◆ EXERCISE PROMPT ◆
Quote the lines of the data below verbatim, beginning at the line that contains "Viewport: 567px width, 232px" and ending at the last line, both included, and excluding pictures.

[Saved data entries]
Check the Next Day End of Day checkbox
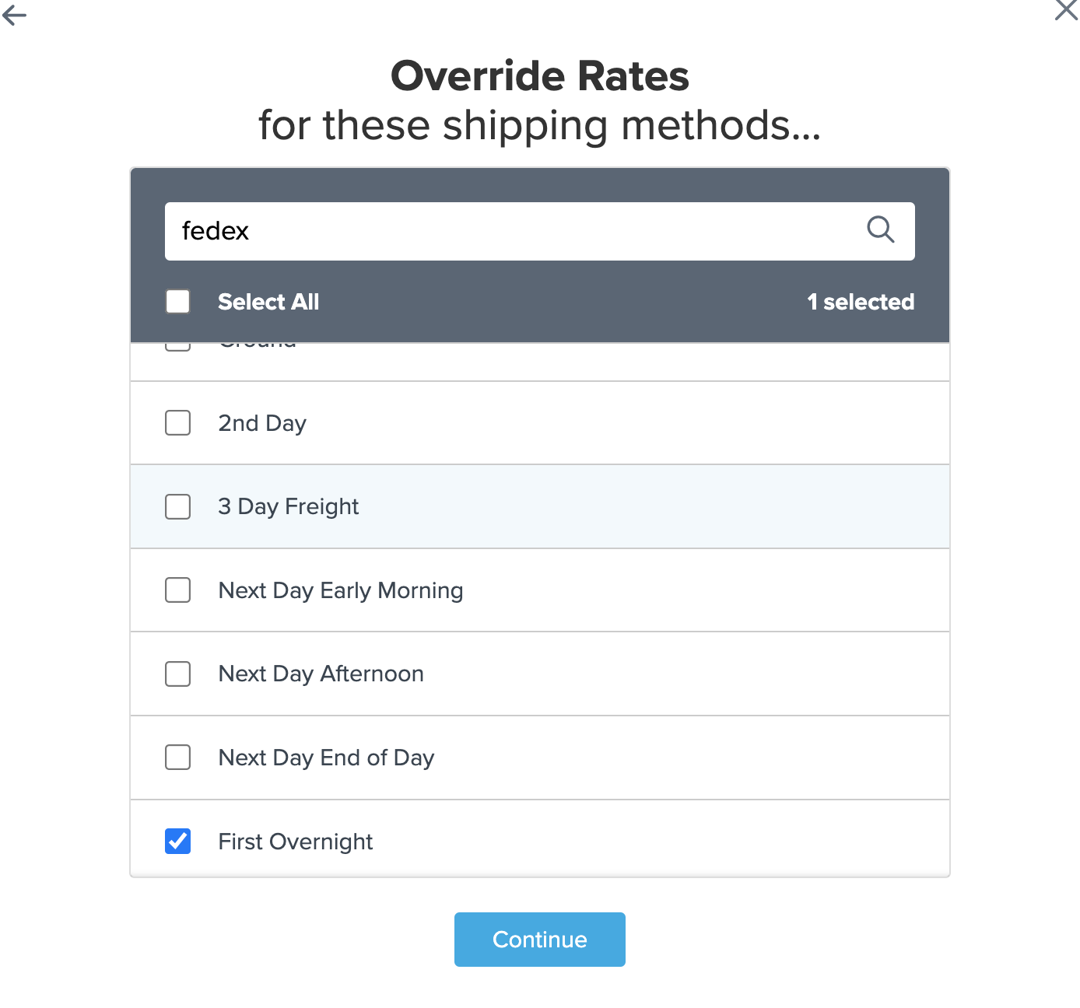 (x=178, y=758)
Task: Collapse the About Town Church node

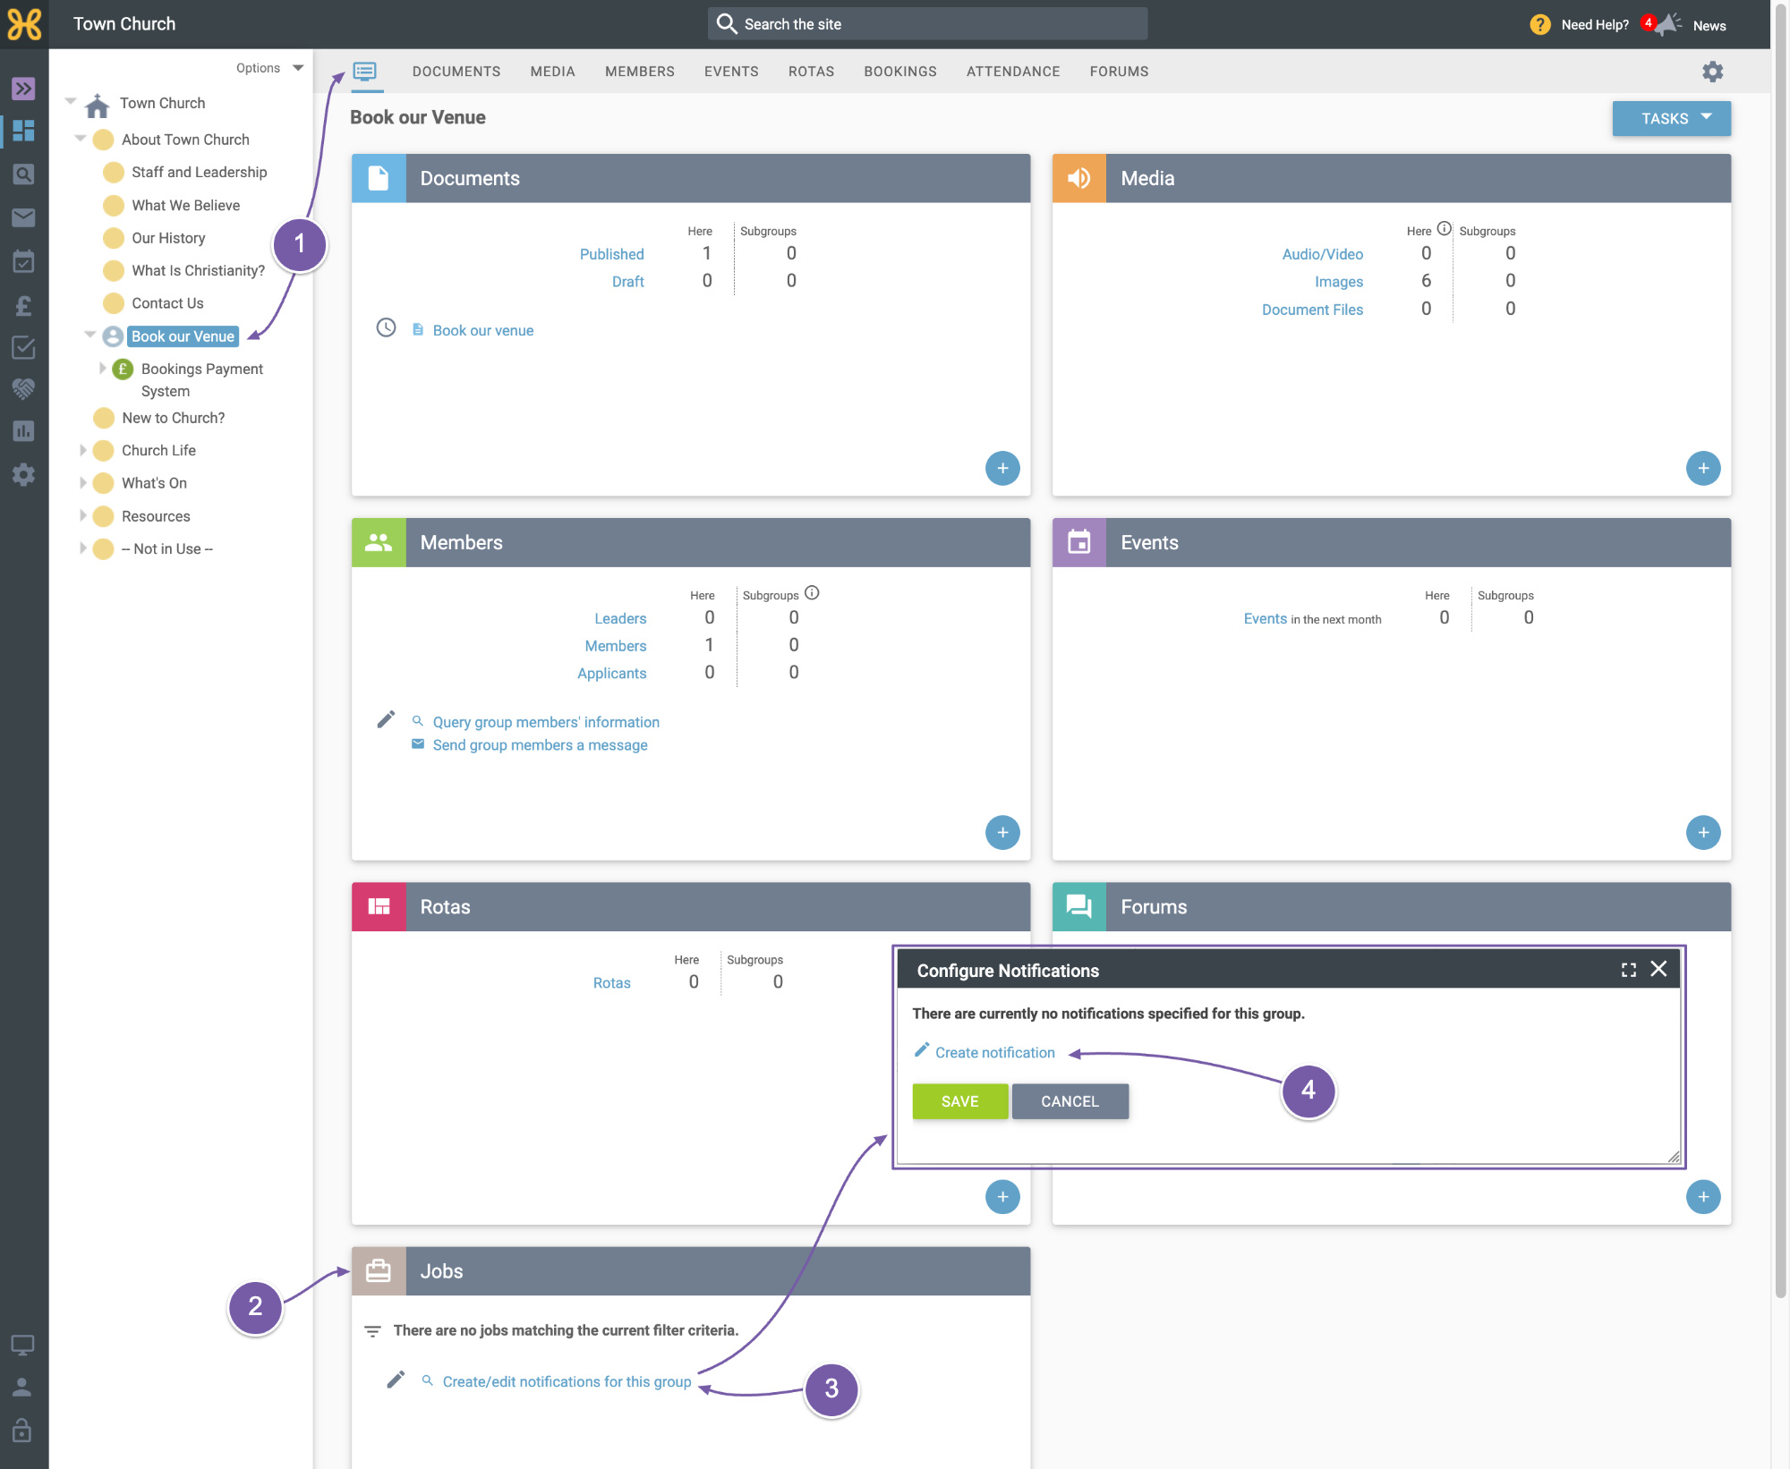Action: [81, 139]
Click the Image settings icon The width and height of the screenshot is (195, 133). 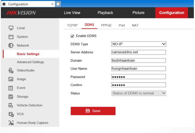11,79
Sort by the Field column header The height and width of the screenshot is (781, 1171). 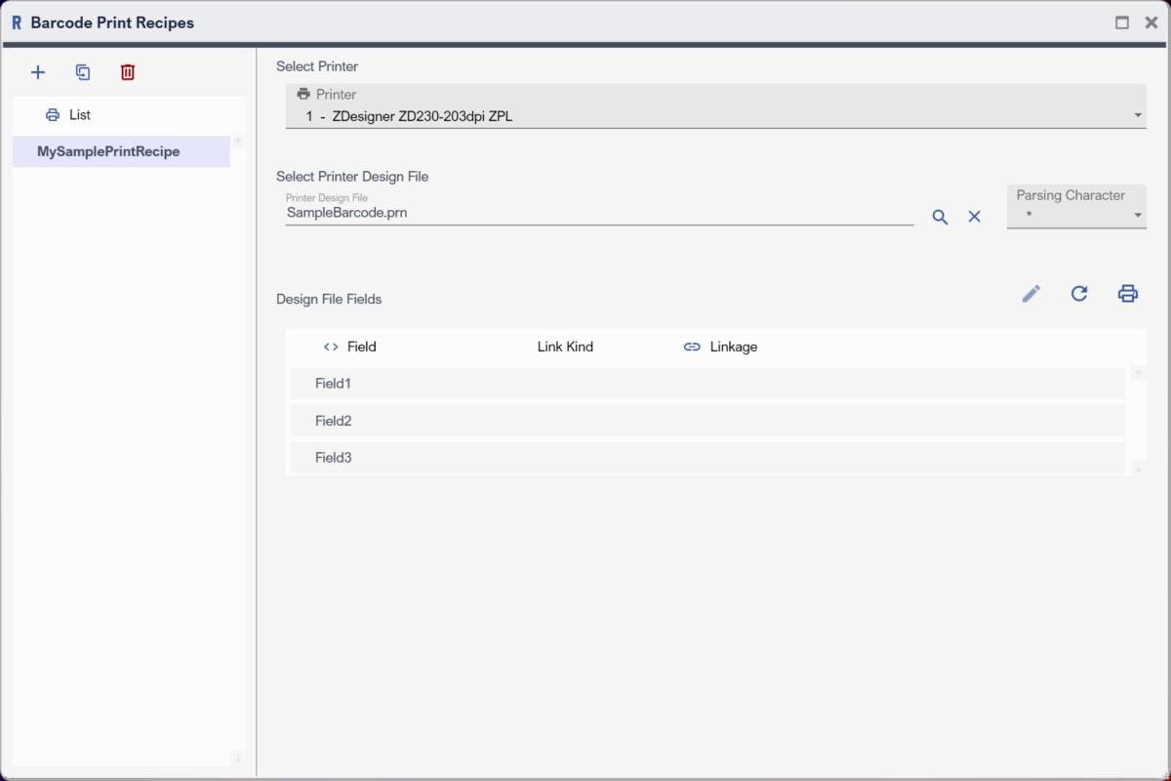[x=361, y=347]
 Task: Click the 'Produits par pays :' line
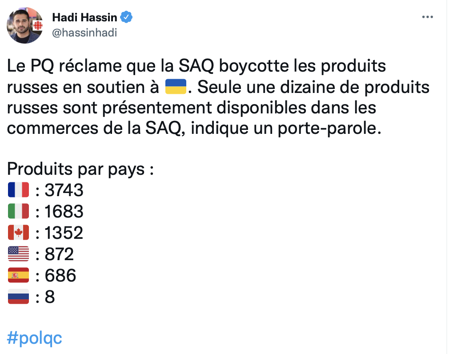pyautogui.click(x=80, y=169)
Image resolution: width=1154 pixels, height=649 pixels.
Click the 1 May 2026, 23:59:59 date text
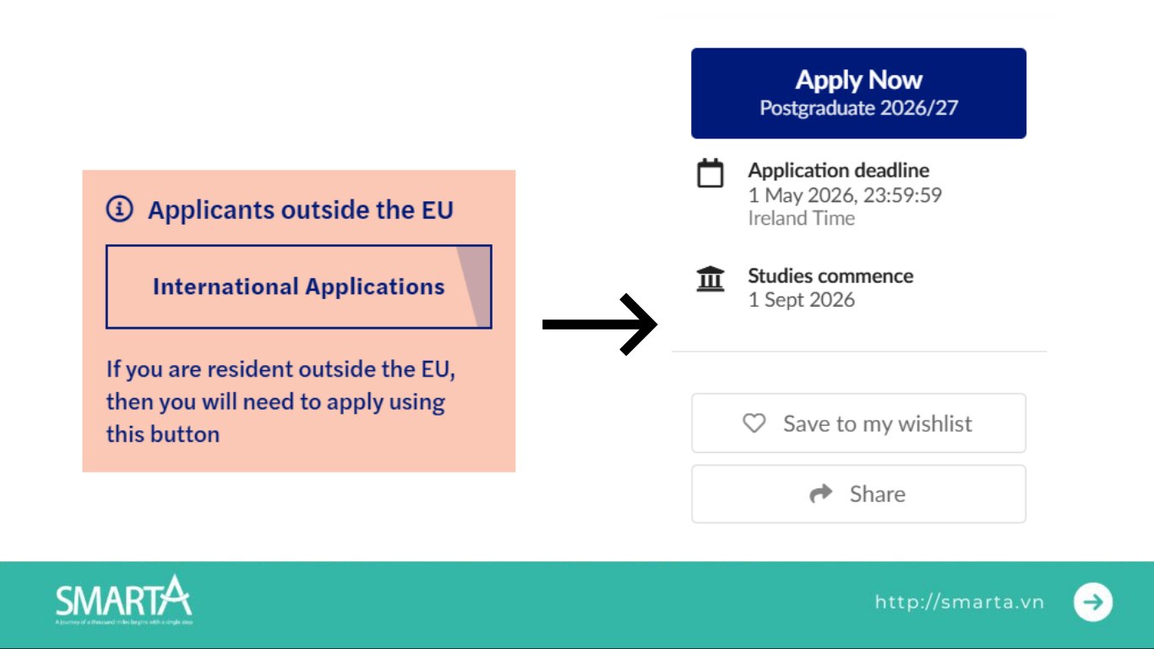(x=845, y=195)
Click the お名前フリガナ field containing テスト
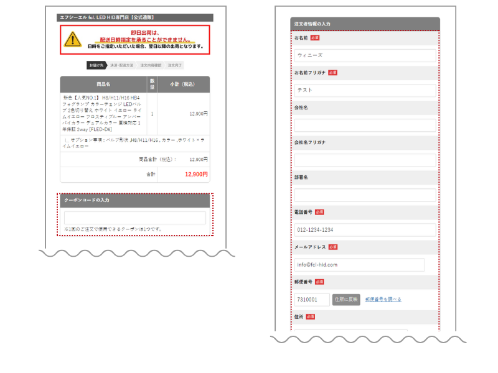Image resolution: width=498 pixels, height=373 pixels. point(365,90)
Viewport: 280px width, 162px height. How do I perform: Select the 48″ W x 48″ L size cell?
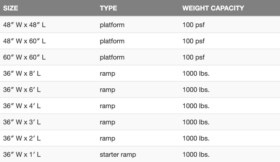tap(25, 25)
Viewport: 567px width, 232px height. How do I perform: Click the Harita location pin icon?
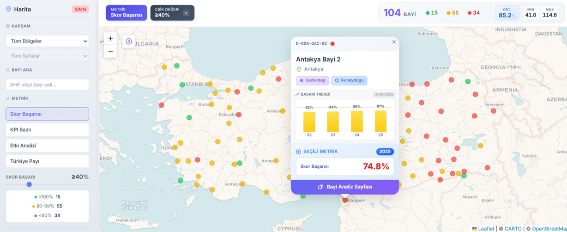[x=8, y=9]
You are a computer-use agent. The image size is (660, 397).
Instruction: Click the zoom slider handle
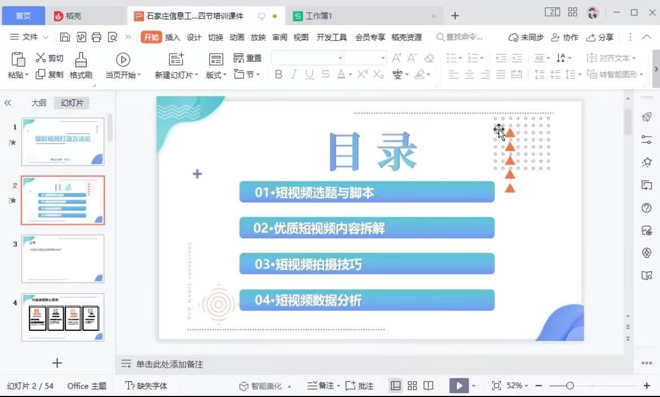point(570,386)
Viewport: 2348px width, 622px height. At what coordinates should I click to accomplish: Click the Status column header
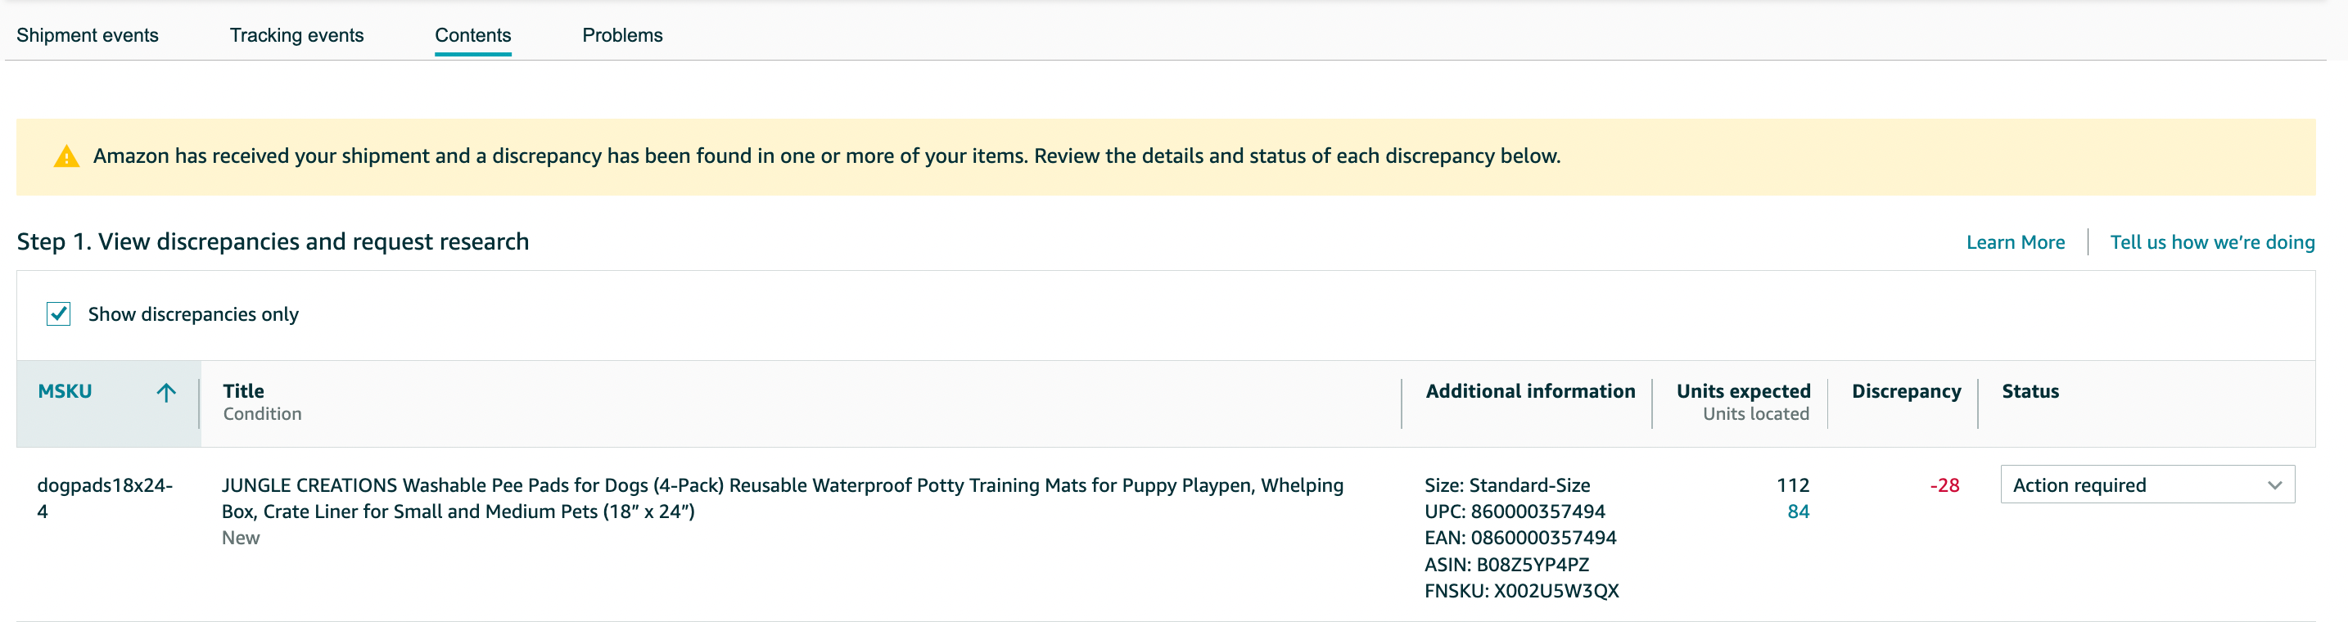2030,392
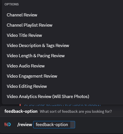Click the /review command text

(x=25, y=125)

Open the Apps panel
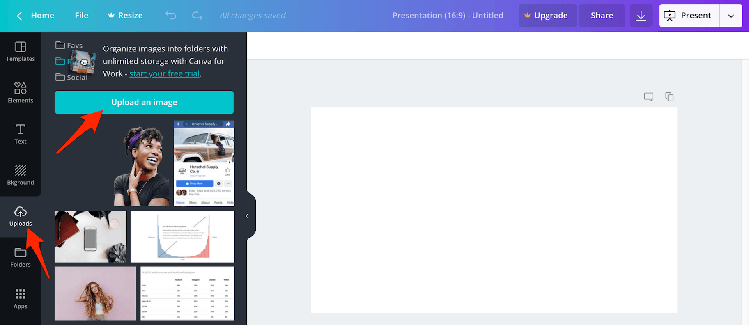[21, 299]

◆ TASK RESULT ◆
Viewport: 567px width, 232px height. How do I perform: Click the Harita location pin icon?
[x=8, y=9]
You are a computer-use agent. The image size is (660, 397).
Instruction: Click the zoom slider handle
point(570,386)
Viewport: 2348px width, 622px height. At what coordinates should I click to accomplish: Click the Status column header
2030,392
Click the /review command text

(x=25, y=125)

Open the Apps panel
[21, 299]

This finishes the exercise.